La candidate écologiste, l'ancienne magistrate anticorruption Eva Joly, a soulevé le dossier des "affaires" menaçant selon elle d'impliquer Nicolas Sarkozy, un sujet peu présent dans la campagne.

Eva Joly a affirmé qu'il existait des "présomptions concordantes et précises" contre Nicolas Sarkozy dans deux dossiers, concernant la milliardaire Liliane Bettencourt et les dessous de l'attentat de Karachi ayant tué 15 personnes dont 11 Français le 8 mai 2002.

C'est "une anomalie de pouvoir solliciter un deuxième mandat alors que vous êtes cerné par des affaires judiciaires", a-t-elle estimé.

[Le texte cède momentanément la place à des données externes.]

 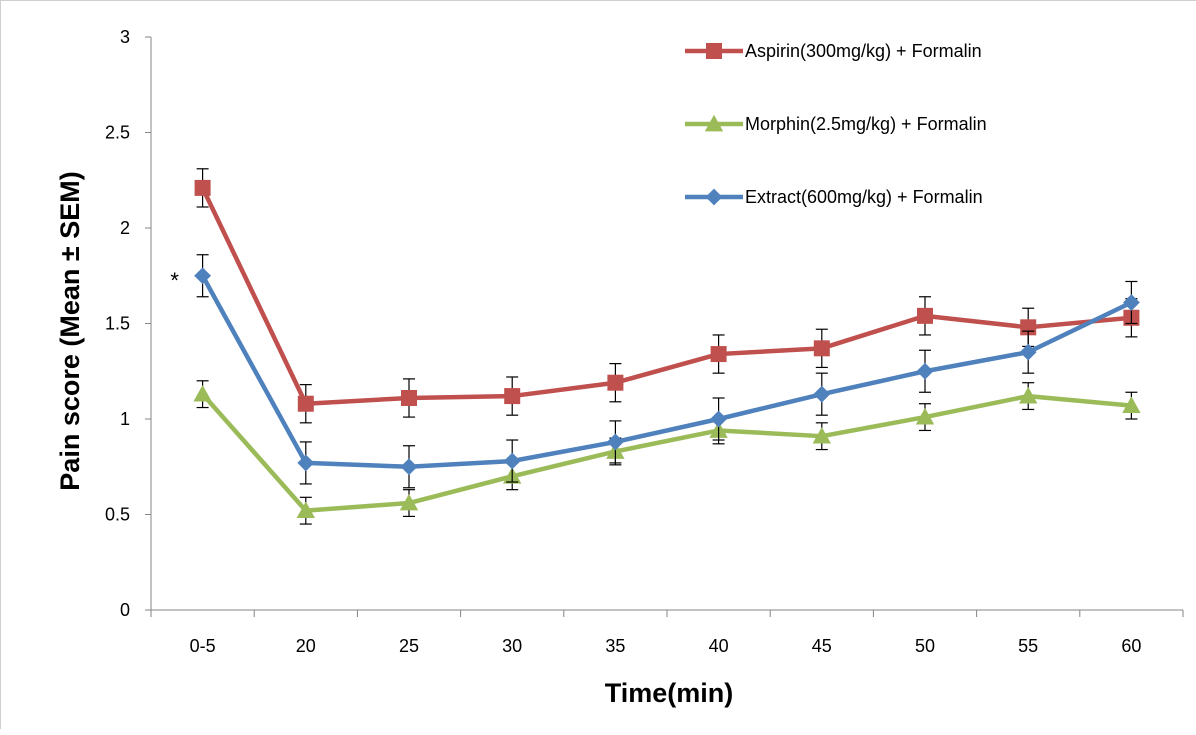 What do you see at coordinates (719, 646) in the screenshot?
I see `x-tick-label: 40` at bounding box center [719, 646].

L'un des volets de l'affaire Bettencourt porte sur des soupçons de financement illégal de la campagne électorale de 2007 de Nicolas Sarkozy par l'héritière de L'Oréal, dont certains proches sont soupçonnés d'abus de faiblesse pour lui soutirer de fortes sommes d'argent. Nicolas Sarkozy a démenti tout financement illégal.

Dans l'affaire Karachi, un magistrat enquête sur un éventuel financement occulte de la campagne présidentielle d'Edouard Balladur en 1995, alors que M. Sarkozy en était le directeur de campagne, par le biais de rétrocommissions présumées versées dans le cadre de contrats d'armement avec le Pakistan.